Liang Fenghe, Zhao Min, Fan Lynn, Zhang Hongyan, Shi Yang, Han Rui, Qu Chunyan
Department of Otolaryngology-Head and Neck Surgery, Capital Medical University, Beijing Tongren Hospital, Beijing 100730, China.
China Rehabilitation and Research Center for Deaf Children, Beijing 100029, China.
Int J Pediatr Otorhinolaryngol. 2016 Dec;91:67-71. doi: 10.1016/j.ijporl.2016.10.019. Epub 2016 Oct 15.
Waardenburg syndrome is a rare genetic disorder, characterized by the association of sensorineural hearing loss and pigmentation abnormalities. Four subtypes have been classified. The present study aimed to analyze the clinical feature and investigate the genetic cause for a Chinese case of Waardenburg type IV (WS4).
The patient and his family members were subjected to mutation detection in the candidate gene SOX10 by Sanger sequencing.
The patient has the clinical features of WS4, including sensorineural hearing loss, bright blue irides, premature graying of the hair and Hirschsprung disease. A novel heterozygous frameshift mutation, c.752_753ins7 (p.Gly252Alafs*31) in the exon 5 of SOX10 was detected in the patient, but not found in the unaffected family members and 100 normal controls. This mutation results in a premature stop codon 31 amino acid downstream.
The novel mutation c.752_753ins7 (p.Gly252Alafs*31) arose de novo and was considered as the cause of WS4 in the proband. This study further characterized the molecular complexity of WS4 and provided a clinical case for genotype-phenotype correlation studies of different phenotypes caused by SOX10 mutations.
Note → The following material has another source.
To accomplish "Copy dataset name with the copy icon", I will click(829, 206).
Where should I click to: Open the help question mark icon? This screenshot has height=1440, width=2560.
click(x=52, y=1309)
瓦登伯革氏综合征是一种罕见的遗传性疾病,其特征为感音神经性听力损失和色素沉着异常。该病已被分为四个亚型。本研究旨在分析一名中国IV型瓦登伯革氏综合征(WS4)患者的临床特征并探究其遗传病因。
采用桑格测序法对患者及其家庭成员的候选基因SOX10进行突变检测。
该患者具有WS4的临床特征,包括感音神经性听力损失、亮蓝色虹膜、头发过早变白和先天性巨结肠。在患者中检测到SOX10外显子5中的一个新的杂合移码突变,即c.752_753ins7(p.Gly252Alafs*31),但在未受影响的家庭成员和100名正常对照中未发现。该突变导致下游31个氨基酸处出现提前终止密码子。
新突变c.752_753ins7(p.Gly252Alafs*31)为新发突变,被认为是先证者患WS4的病因。本研究进一步明确了WS4的分子复杂性,并为SOX10突变所致不同表型的基因型-表型相关性研究提供了一个临床病例。